DAVUTOĞLU, 10 YAŞLARINDA BİR ÇOCUĞUN ZEKÂ VE HAFIZASINA SAHİP
MHP Genel Başkan Yardımcısı ve İstanbul Milletvekili Semih Yalçın, sosyal medya hesabı üzerinden video yayınlayarak MHP Lideri Devlet Bahçeli'yi yönelik mesnetsiz ifadeler kullanan Gelecek Partisi Genel Başkanı Ahmet Davutoğlu'na sert tepki gösterdi.

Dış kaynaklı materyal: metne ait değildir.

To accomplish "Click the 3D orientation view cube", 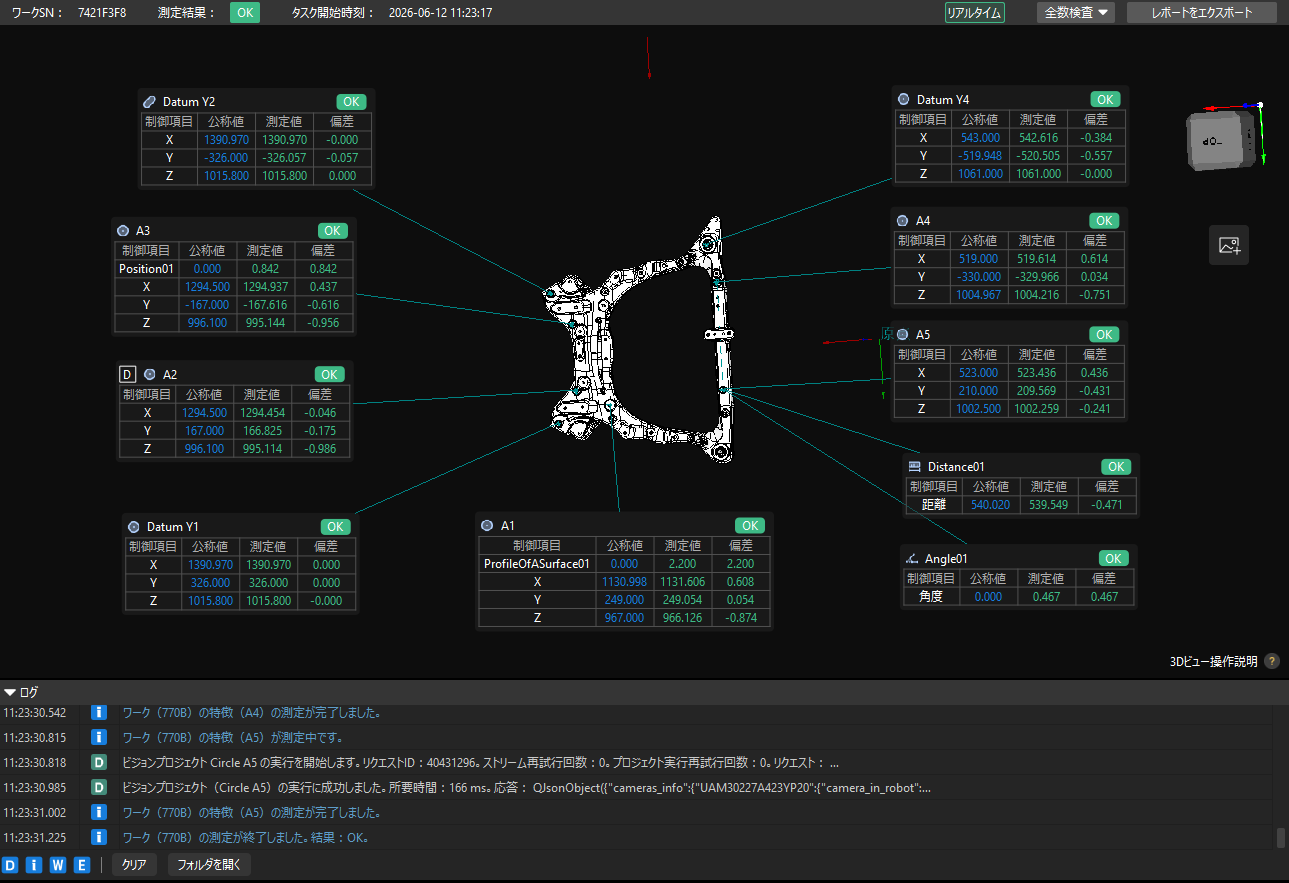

Açıklamasında, "Davutoğlu 57. Hükûmet döneminde kundakta değildi, 40 yaşlarındaydı ama görünen o ki 10 yaşlarında bir çocuğun zekâ ve hafızasına sahipti.” diyen Yalçın, şunları kaydetti:
"Mazul ve sakıt Başbakanlardan Ahmet Davutoğlu; illet nezdinde itibar ve ilgi göremeyince, çareyi tufeyli gibi MHP’nin sırtına yapışarak gündeme gelmekte bulmuş. Zaten Davutoğlu, kendini devletin en üst mevkiine çıkaran bir partiden siyasi a salaklıkları yüzünden gönderilmedi mi? Davutoğlu’nun, davul gibi boş boş gümleyerek gürültü çıkarmaktan başka marifeti yok. O sebeple Davutoğlu unvanını köküne kadar hak ediyor. O bir kuru gürültü virtüözü… Ahmet Davutoğlu, yine yememiş içmemiş, Genel Başkan’ımız Sayın Devlet Bahçeli’ye dil uzatmış. Neymiş, Sayın Devlet Bahçeli 57. Hükûmet döneminde merhum Bülent Ecevit’i kundaklamışmış. Hadi oradan! Davutoğlu 57. Hükûmet döneminde kundakta değildi, 40 yaşlarındaydı ama görünen o ki 10 yaşlarında bir çocuğun zekâ ve hafızasına sahipti. Sayın Ecevit’in partisi DSP’nin kendi içinden kundaklandığını, DSP’yi iktidardan uzaklaştırıp koalisyonu parçalama operasyonunun terörle mücadeleyi sekteye uğratmak ve Türkiye’yi hizaya getirmek için küresel aktörlerce tezgâhlandığını sokaktaki vatandaş bile unutmadı. Şimdi tıpkı Ahmet Davutoğlu ile Ali Babacan’ın particikleri de ABD ve AB güdümünde üstlendikleri, iktidarı ve Cumhur İttifakını kundaklama misyonunu yerine getirmeye çabalıyor. Her iki siyaset artığı da uğradıkları derin inkisarın hiddeti ve hazımsızlığıyla kendilerini önemli mevkilere taşıyan eski partilerine karşı ihanetin, vefasızlığın, cibilliyetsizliğin, nankörlüğün en uç örneklerini veriyor. Lider'imizin sıhhati de hamdolsun çok iyi. Davutoğlu ve benzerleri gibi unutkan, yetersiz, çapsız oldukları hâlde hem kel hem fodul misali davranan beşinci sınıf, düşük kalibreli politika oyuncularının duçar olduğu amansız illetlere bakınca; nihayetsiz şükürler olsun diyoruz."